One of the surprising outcomes of the Great Recession was the lack of inflation that followed. Of course, this was contrary to expectations at the time as many prominent investors were positioning themselves for a resurgence in inflation. One major counterweight to these views was the bond market which continued to trade as if inflation was unlikely.

The inflation argument made total sense as interest rates were at record lows, the federal government was running record deficits, and the Federal Reserve had expanded its balance sheet by trillions of dollars. After financial markets bottomed in March 2009, there was a powerful rally in all types of assets that had all the indicators of inflation coming back into the system such as stocks (SPY  ) gaining, commodities (DBC  ) bouncing back, gold (GLD  ) hitting record highs, and interest rates rising.

However in hindsight, it's clear that the rally was reflationary - reversion to the mean from the last six to nine months of deflation - rather than inflationary. This is evident in a number of assets like gold giving up the bulk of its gains, Treasuries (TLT  ) continuing to rally, and strength in the US dollar (UUP  ). All of these developments are antithetical to an inflationary boom.

Key Differences

A major lesson from this experience is that for inflation to take hold, money has to go from the financial economy to the real economy. By increasing reserves and lowering interest rates, the Federal Reserve eliminated the possibility of banking failures, but it didn't guarantee that people or businesses would be eager to borrow money or banks would lend it. This is another indication that people's emotions or animal spirits have a bigger impact on risk-taking than the price of money.

There were other major deflationary forces that overwhelmed inflation. These included high levels of excess labor. For companies, there was no reason to raise wages. For inflation to take hold, there has to be a reinforcing feedback loop between wages and prices.

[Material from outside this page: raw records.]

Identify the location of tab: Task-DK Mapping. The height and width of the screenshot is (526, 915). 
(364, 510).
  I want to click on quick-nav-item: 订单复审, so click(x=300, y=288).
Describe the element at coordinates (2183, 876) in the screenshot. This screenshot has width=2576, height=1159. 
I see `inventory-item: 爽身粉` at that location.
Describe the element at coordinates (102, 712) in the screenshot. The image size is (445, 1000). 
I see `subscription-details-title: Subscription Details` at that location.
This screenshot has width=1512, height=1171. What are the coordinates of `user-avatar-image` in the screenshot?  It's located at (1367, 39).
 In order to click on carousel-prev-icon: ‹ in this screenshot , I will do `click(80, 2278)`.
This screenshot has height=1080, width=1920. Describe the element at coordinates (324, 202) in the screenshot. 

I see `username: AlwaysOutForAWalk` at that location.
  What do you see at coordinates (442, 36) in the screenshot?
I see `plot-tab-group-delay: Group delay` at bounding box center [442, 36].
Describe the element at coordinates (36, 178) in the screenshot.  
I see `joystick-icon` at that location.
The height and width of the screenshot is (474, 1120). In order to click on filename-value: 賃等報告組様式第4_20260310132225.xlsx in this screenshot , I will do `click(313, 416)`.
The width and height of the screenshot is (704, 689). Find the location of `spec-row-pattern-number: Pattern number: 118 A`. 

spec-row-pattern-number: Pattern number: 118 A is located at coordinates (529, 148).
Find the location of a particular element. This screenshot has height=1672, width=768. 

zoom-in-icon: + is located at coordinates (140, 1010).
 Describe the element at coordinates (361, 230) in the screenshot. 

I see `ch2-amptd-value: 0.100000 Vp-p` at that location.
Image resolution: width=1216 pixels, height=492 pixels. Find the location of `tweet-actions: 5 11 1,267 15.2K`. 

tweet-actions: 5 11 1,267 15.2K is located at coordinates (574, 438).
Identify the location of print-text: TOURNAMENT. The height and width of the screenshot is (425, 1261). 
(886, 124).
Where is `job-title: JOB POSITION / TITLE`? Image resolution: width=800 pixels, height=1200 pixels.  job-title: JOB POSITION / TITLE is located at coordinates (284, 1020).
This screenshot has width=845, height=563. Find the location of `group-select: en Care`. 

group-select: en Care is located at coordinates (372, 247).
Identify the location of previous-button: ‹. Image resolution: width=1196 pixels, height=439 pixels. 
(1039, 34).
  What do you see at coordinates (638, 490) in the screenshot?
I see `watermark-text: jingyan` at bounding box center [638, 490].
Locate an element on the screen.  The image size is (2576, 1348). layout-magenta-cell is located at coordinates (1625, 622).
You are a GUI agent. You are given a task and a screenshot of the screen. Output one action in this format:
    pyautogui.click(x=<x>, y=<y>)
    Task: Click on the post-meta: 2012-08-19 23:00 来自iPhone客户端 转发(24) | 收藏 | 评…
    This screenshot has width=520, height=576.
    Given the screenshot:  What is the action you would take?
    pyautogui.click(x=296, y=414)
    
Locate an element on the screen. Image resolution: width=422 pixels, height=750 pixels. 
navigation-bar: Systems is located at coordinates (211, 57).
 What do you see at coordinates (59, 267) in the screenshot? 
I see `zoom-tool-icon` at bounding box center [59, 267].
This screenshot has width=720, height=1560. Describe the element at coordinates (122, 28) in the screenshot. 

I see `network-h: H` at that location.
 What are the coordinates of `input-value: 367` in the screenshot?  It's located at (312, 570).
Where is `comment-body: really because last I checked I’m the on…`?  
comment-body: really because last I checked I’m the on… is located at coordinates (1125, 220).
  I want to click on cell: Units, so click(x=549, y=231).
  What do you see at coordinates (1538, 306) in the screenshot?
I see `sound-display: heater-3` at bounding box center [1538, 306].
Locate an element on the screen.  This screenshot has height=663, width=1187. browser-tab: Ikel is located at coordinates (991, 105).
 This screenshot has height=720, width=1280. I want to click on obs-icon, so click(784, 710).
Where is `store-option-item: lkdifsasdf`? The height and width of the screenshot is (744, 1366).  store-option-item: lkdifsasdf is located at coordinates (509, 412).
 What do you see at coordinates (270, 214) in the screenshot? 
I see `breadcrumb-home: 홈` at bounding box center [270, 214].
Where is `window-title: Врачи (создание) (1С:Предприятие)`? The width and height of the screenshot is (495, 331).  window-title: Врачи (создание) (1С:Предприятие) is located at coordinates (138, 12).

Companies have to raise wages to retain and attract workers and then raise prices to maintain margins.

Another deflationary force was austerity for state and local governments. The Great Recession resulted in a plunge in tax revenue which forced state and local governments to lay off employees and cut spending which negated part of the federal government's efforts and hampered the recovery.

Today's Situation

It's remarkable that many of the early conditions of 2008 are being replicated today. Central banks are pumping money to support various credit markets. The federal government is running fiscal deficits. Interest rates are also at record lows.

Whether inflation emerges this time depends on what lessons policymakers have learned from the previous experience. It seems the Fed has learned, as last time it paid interest on reserves that banks held on deposit at the Fed which incentivized them to do nothing and earn a risk-free return. This time, the Fed and Treasury were paying banks to make loans.

However, it's concerning that policymakers are so far unwilling to give support to state and local governments as they have for workers and businesses. These governments going bankrupt, cutting spending, or laying off workers in the midst of a recession would only make things worse at a perilous time and undercut other efforts.

Finally, wage growth is impossible with massive unemployment. But, the unemployment situation will only be solved with concrete progress in terms of testing and tracing that gives people the confidence to resume normal activities.